■ What is expected
Please reproduce everything in the voting classifier notebook excerpt below, from "### Accuracy" down to "train_acc = accuracy_score(train_y, train_y_pred)", character for character.

VotingClassifier(estimators=[('dt', DecisionTreeClassifier(max_depth=10)),
                             ('lr',
                              LogisticRegression(C=15, max_iter=1000,
                                                 multi_class='multinomial')),
                             ('sgd', SGDClassifier(max_iter=10000))])

### Accuracy

In [28]:
from sklearn.metrics import accuracy_score

In [29]:
#Train accuracy

train_y_pred = voting_clf.predict(train_x)

train_acc = accuracy_score(train_y, train_y_pred)

print('Train acc: {}' .format(train_acc))

Train acc: 0.826764705882353


In [30]:
#Test accuracy

test_y_pred = voting_clf.predict(test_x)

test_acc = accuracy_score(test_y, test_y_pred)

print('Test acc: {}' .format(test_acc))

Test acc: 0.8216666666666667


### Classification Matrix

In [31]:
from sklearn.metrics import confusion_matrix

In [32]:
confusion_matrix(test_y, test_y_pred)

array([[4380,  918],
       [ 901, 4001]], dtype=int64)

■ Data provided
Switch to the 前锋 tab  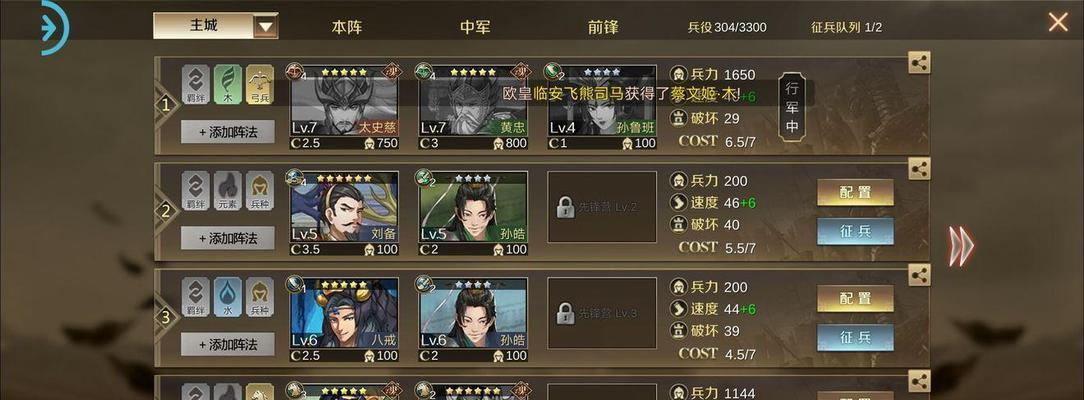(x=603, y=27)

■ Task solution
### Accuracy

In [28]:
from sklearn.metrics import accuracy_score

In [29]:
#Train accuracy

train_y_pred = voting_clf.predict(train_x)

train_acc = accuracy_score(train_y, train_y_pred)